Que se passe-t-il si nous reportons notre PSV à 70 ans pour bénéficier de l’augmentation de 36 % ?

On pourrait penser que la prestation payable à 75 ans serait basée sur le montant de la pension à 65 ans, et non sur l’augmentation de la pension. L’ajout annuel de 766 $ à 75 ans ne devrait donc pas être augmenté de 36 % parce qu’il n’a jamais été reporté. Cette question a été posée au personnel du ministère des Finances. Ils ont répondu avec hésitation que, peut-être, les 10 % seraient applicables à l’augmentation de la pension. Cela signifie que les 766 $ deviendraient 1 042 $.

Entre-temps, ils ont décidé d’accorder en août 2021 un montant imposable unique de 500 $ aux personnes âgées de 75 ans ou plus en juin En 2022. Le montant est inférieur au bonus potentiel de 766 $, mais les 500 $ ne sont pas recouvrables sur la base du bénéfice net. Curieusement, un homme de 74 ans qui décède avant son 75e anniversaire en mai 2022 recevrait ce paiement unique de 500 $.

Certains souhaitaient que cette augmentation soit accordée quel que soit l’âge. Pour justifier le choix de cet âge dans la fixation de sa mesure, la ministre des Finances a mentionné que les personnes âgées de 75 ans avaient alors, pour certains, épuisé leurs ressources financières. Nous rappelons que le Love Report présenté en 2013 prévoyait également un bloc de prestations supplémentaires à partir de 75 ans, appelé pension de longévité. Cette mesure a été proposée dans le but de bonifier le Régime de rentes du Québec.

Sachant que le PSV est indexé sur l’IPC, il perd de son poids en termes de remplacement des salaires, qui augmentent généralement plus rapidement. Nous savons que les prestations du Régime de rentes du Québec sont basées sur l’augmentation du MGA dès le début des versements, puis sur l’IPC par la suite. Promoteurs d’un 10 % bonus à partir de 65 ans peuvent compter sur cet aspect pour étayer leurs réclamations. Le rapport actuariel du PSV de juin 2020 indique clairement « Au fil du temps, l’indexation des prix des prestations étant inférieure au taux de croissance des gains d’emploi moyens, les prestations remplaceront une proportion décroissante des gains préretraite d’un individu. Dans le passé, ce problème a été résolu par des augmentations ponctuelles des taux de prestations. »

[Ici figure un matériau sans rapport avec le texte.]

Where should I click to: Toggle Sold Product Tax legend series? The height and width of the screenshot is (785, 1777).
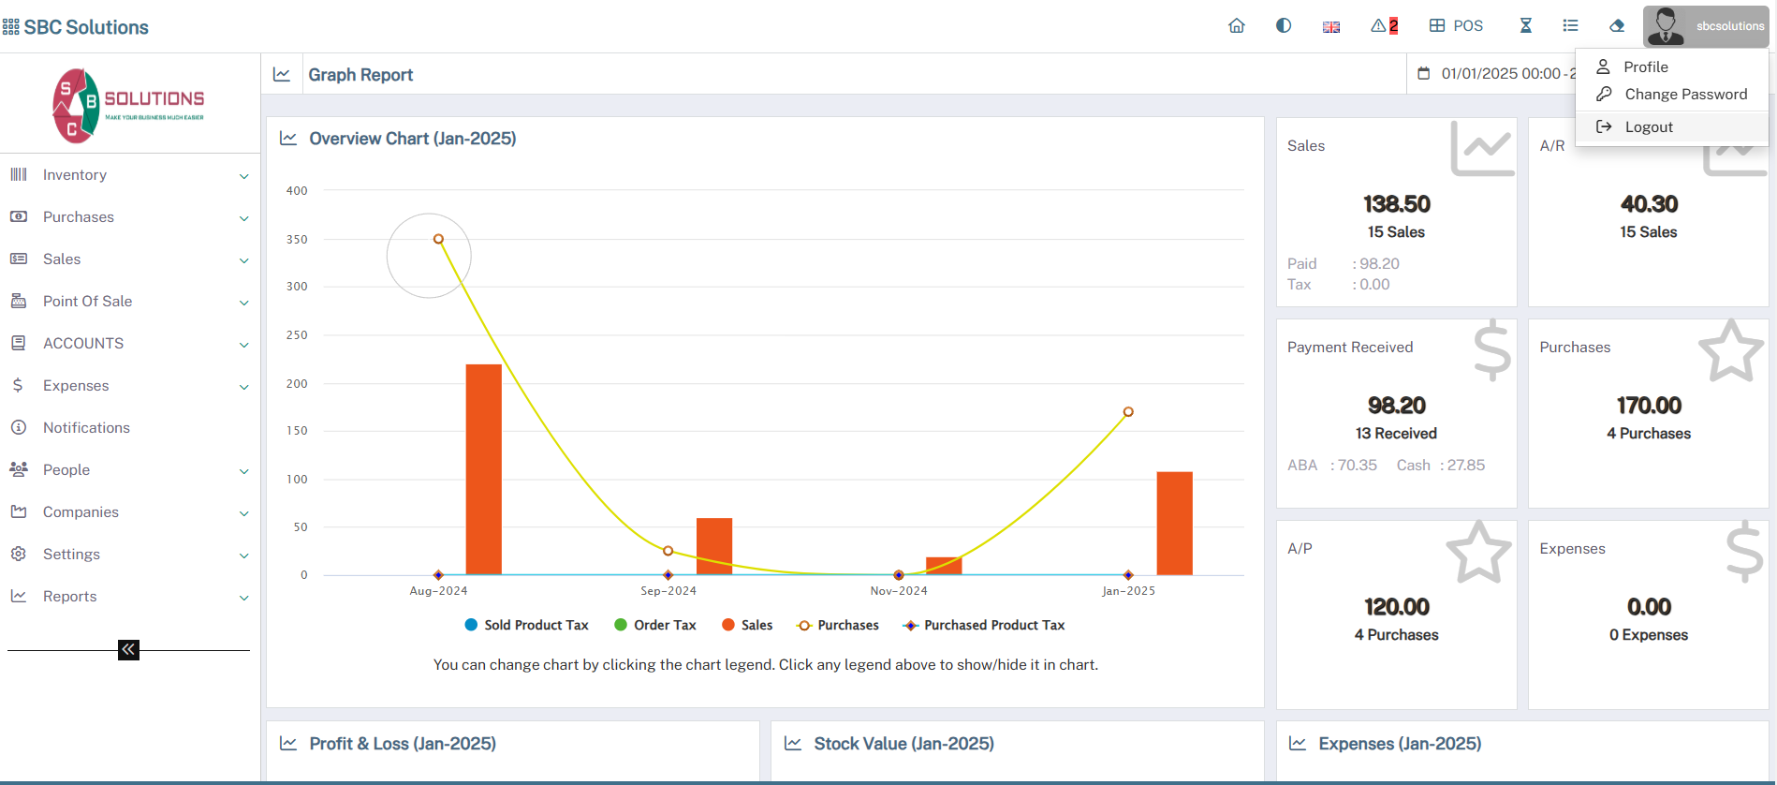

Nous avons vu le Supplément de revenu garanti (SRG) augmenter de temps à autre en juillet 2011 et juillet 2016, mais avec une règle de recouvrement très stricte. Un bonus de 10 % pour tous, sans condition d’âge, aurait permis de rattraper son retard.

Le coût du programme de sécurité de la vieillesse est d’environ 2,74 % du PIB (avant la COVID) en 2021 et atteindra 3,14 % en 2032. Avec ce bonus, combiné à l’impact du COVID sur le PIB, il sera intéressant de voir les résultats de l’analyse du programme au 31 décembre 2021 (publiés vers le début de 2023). Mais comme je l’ai fait dans un récent concernant le budget du Québec, je cite encore Lavoisier : « Rien n’est perdu, rien n’est créé : tout est transformé », et ajoute qu’il ne serait pas surprenant de voir des changements venir afin de contenir les coûts du programme.

On suppose que les mieux nantis pourraient éventuellement faire l’objet d’un ajustement, notamment en ce qui concerne une révision du seuil de recouvrement actuel de 79 845 $ de bénéfice net individuel (en 2021).

* Daniel Laverdière est directeur principal du Centre d’expertise de la Banque Nationale, gestion privée 1859.